French footballer (born 1977)

Jean-Philippe Marc Caillet (born 24 June 1977) is a former French footballer who played as a defender.

==Career==
He signed a contract on 26 July and in no time established a leading position in the defense of Genk. He played 26 games last season, while he was injured from January to March.
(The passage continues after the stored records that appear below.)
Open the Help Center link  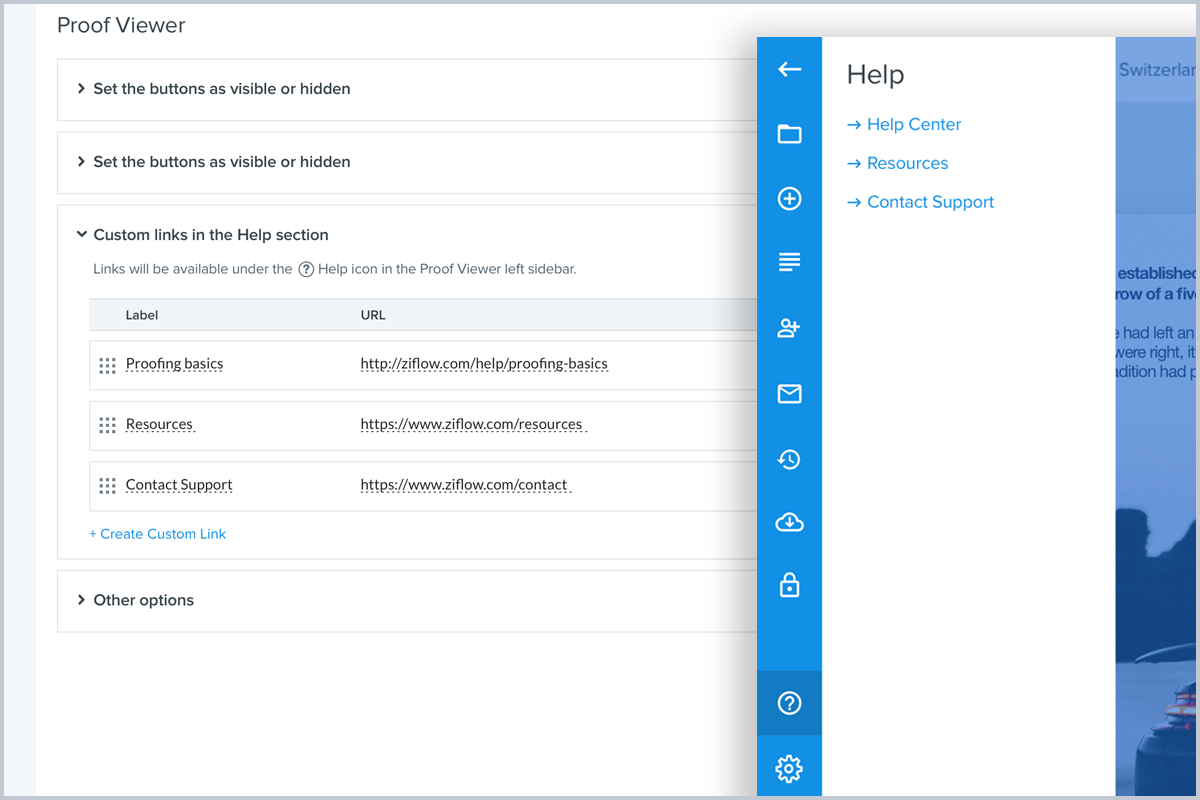[x=913, y=125]
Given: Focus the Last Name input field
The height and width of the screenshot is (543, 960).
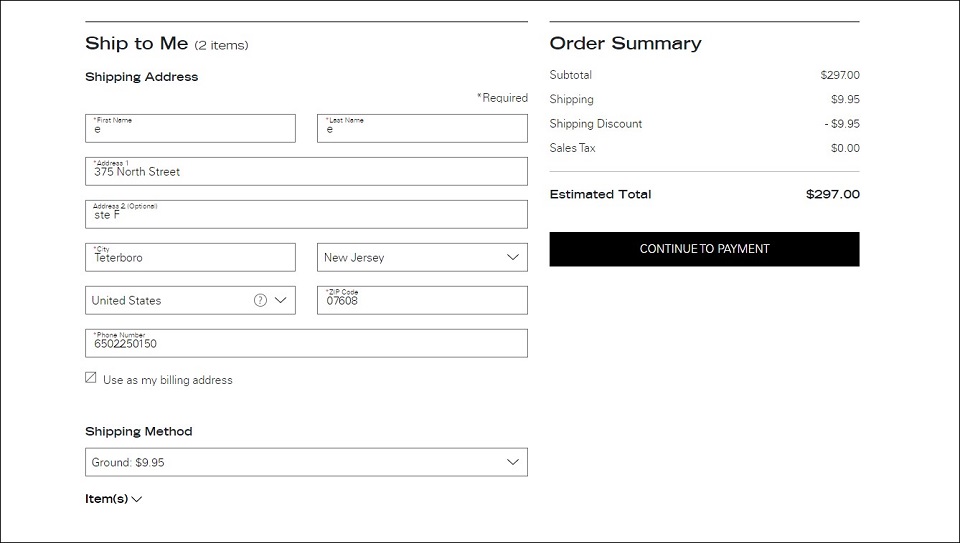Looking at the screenshot, I should point(422,129).
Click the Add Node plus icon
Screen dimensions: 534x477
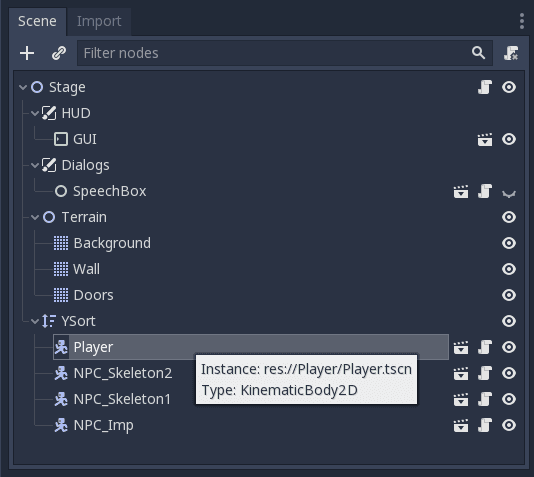[x=27, y=53]
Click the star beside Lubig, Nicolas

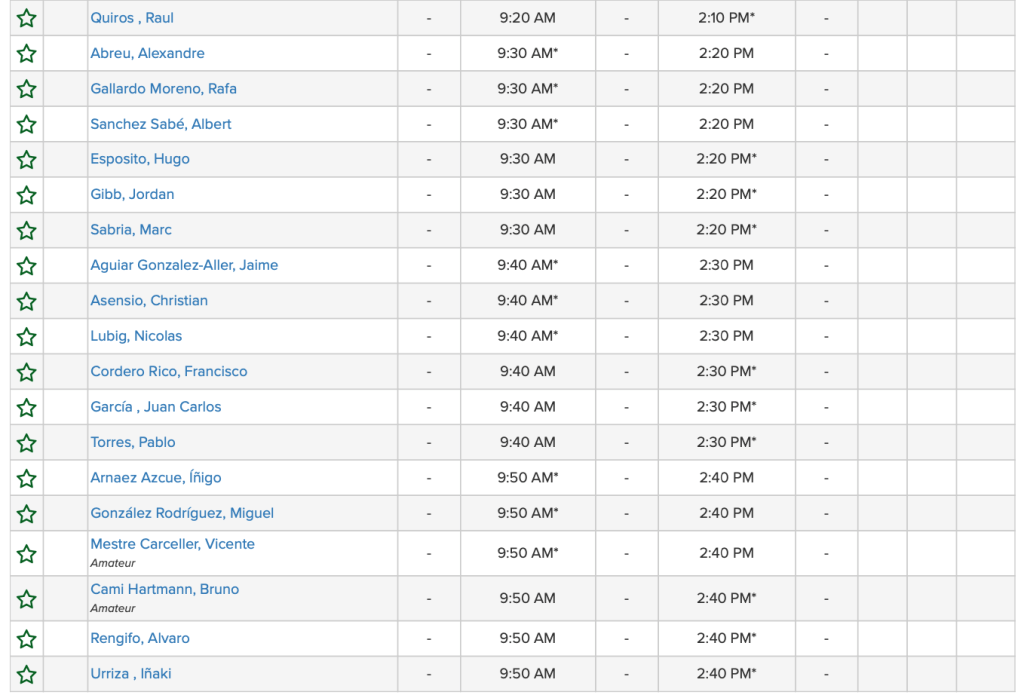27,336
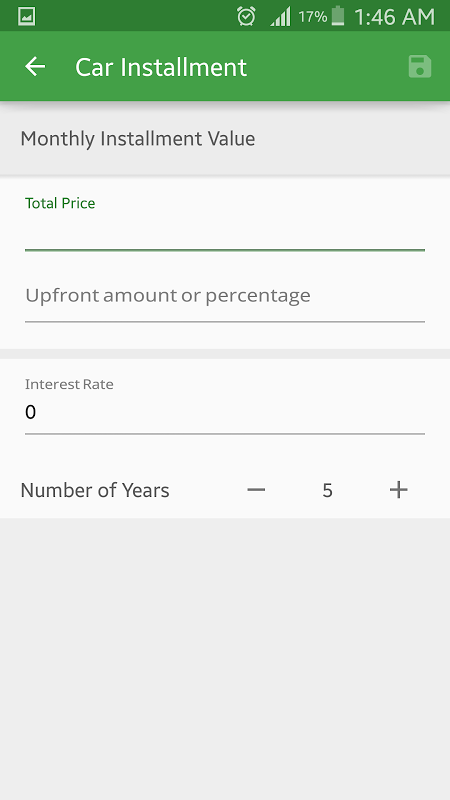Tap the 1:46 AM clock
The height and width of the screenshot is (800, 450).
394,17
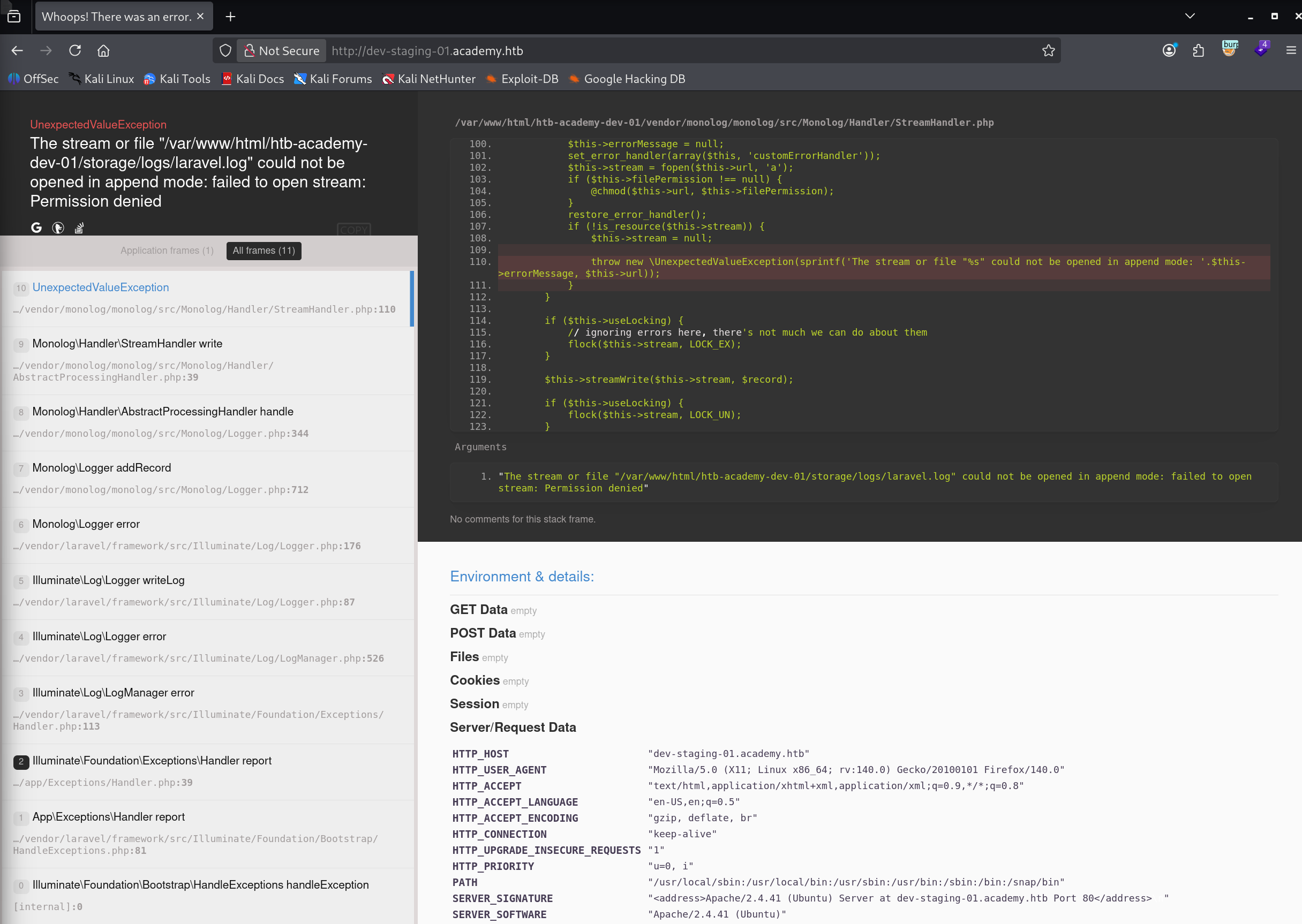
Task: Bookmark this page with the star icon
Action: pos(1048,51)
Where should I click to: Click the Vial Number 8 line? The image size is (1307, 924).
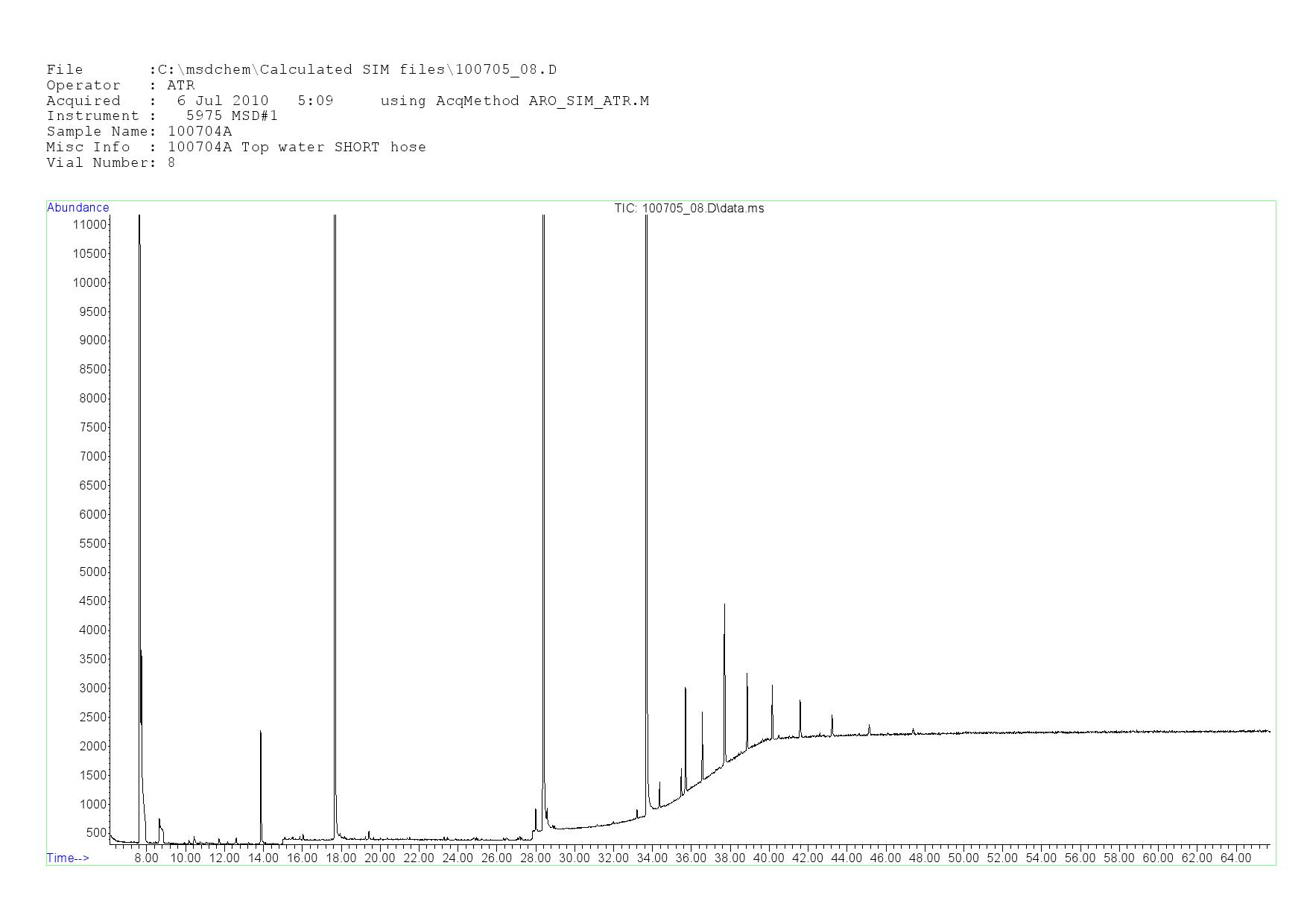tap(111, 163)
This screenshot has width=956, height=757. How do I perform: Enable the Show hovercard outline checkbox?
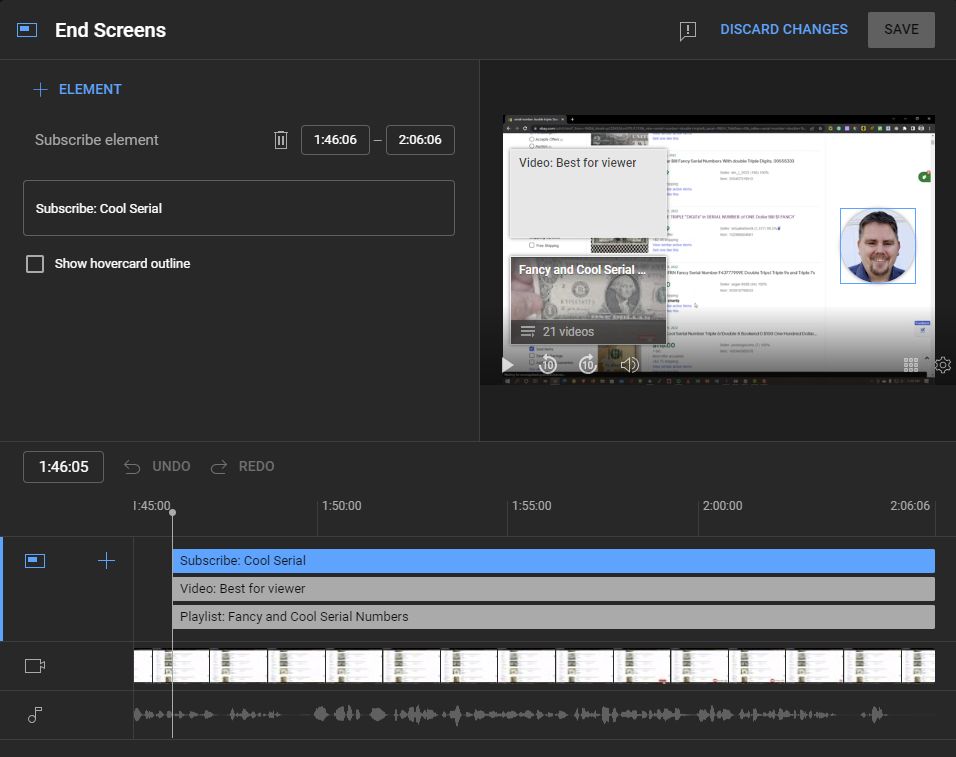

Caillet was appointed vice captain of the side in the 2006–07 season. He has recently joined Tianjin Teda for one season before being released.

In 2006 Caillet agreed in principle to represent Bulgaria, but was found ineligible by FIFA due to having made appearances for one of the French youth national sides.